• [Task objective]: Quote the listing below in its entirety, omitting every image.

····················

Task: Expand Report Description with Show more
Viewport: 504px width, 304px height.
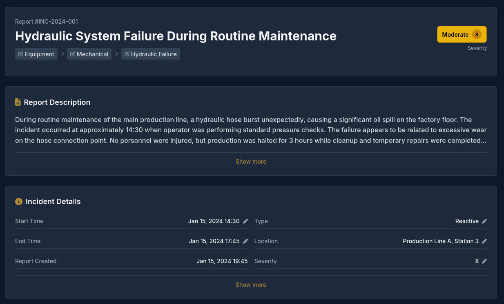Action: coord(251,162)
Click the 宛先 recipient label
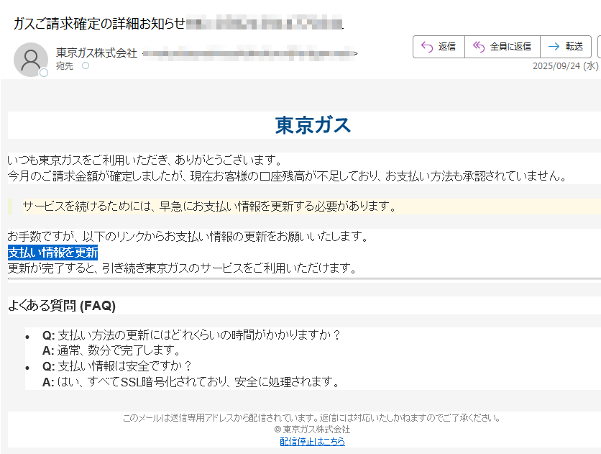 tap(65, 65)
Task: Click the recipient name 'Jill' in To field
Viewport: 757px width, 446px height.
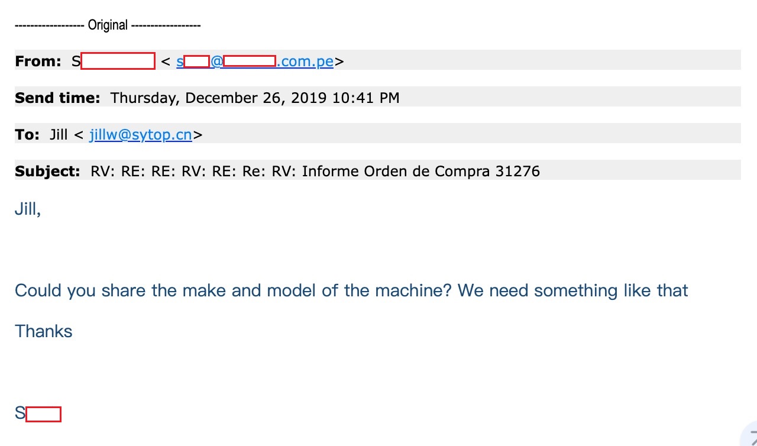Action: click(x=59, y=134)
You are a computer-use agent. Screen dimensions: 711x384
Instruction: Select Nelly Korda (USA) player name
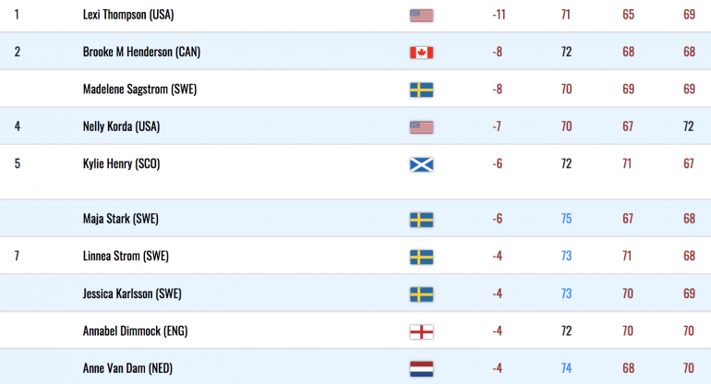point(121,126)
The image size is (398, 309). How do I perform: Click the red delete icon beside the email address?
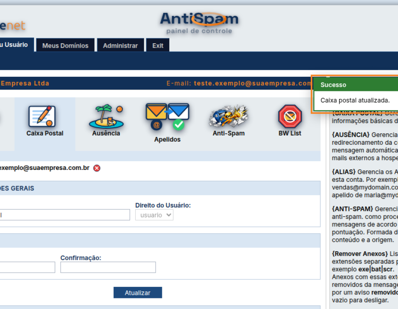point(97,168)
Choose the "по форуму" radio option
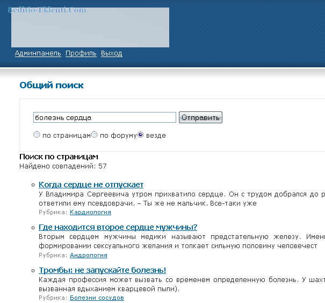Viewport: 325px width, 303px height. tap(95, 135)
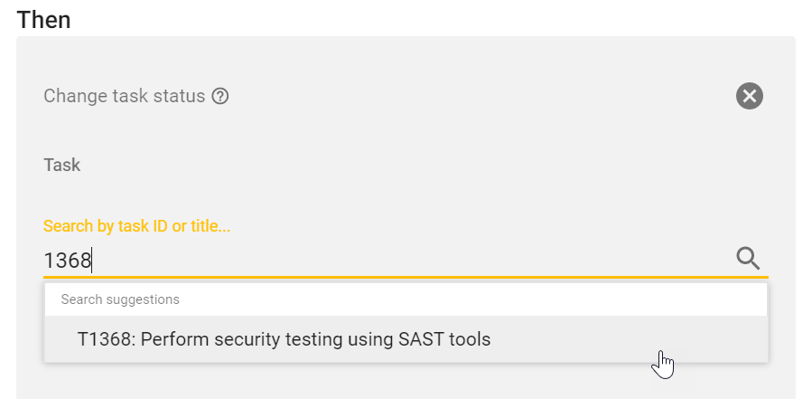The height and width of the screenshot is (399, 812).
Task: Click the Change task status label
Action: point(125,96)
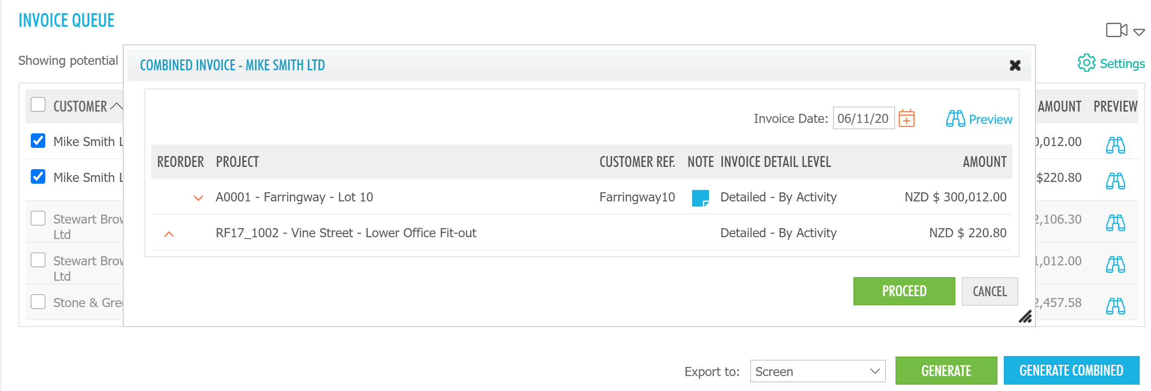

····················

• [Result for this exercise]:
Task: Expand Report Description with Show more
Viewport: 504px width, 304px height.
Action: coord(251,162)
Click the 宛先 recipient label
 tap(65, 65)
Task: Click the recipient name 'Jill' in To field
Viewport: 757px width, 446px height.
Action: click(x=59, y=134)
You are a computer-use agent. Screen dimensions: 711x384
Instruction: Select Nelly Korda (USA) player name
point(121,126)
The image size is (398, 309). How do I perform: Click the red delete icon beside the email address?
point(97,168)
Choose the "по форуму" radio option
Viewport: 325px width, 303px height. tap(95, 135)
The height and width of the screenshot is (399, 812).
Task: Click the Change task status label
Action: point(125,96)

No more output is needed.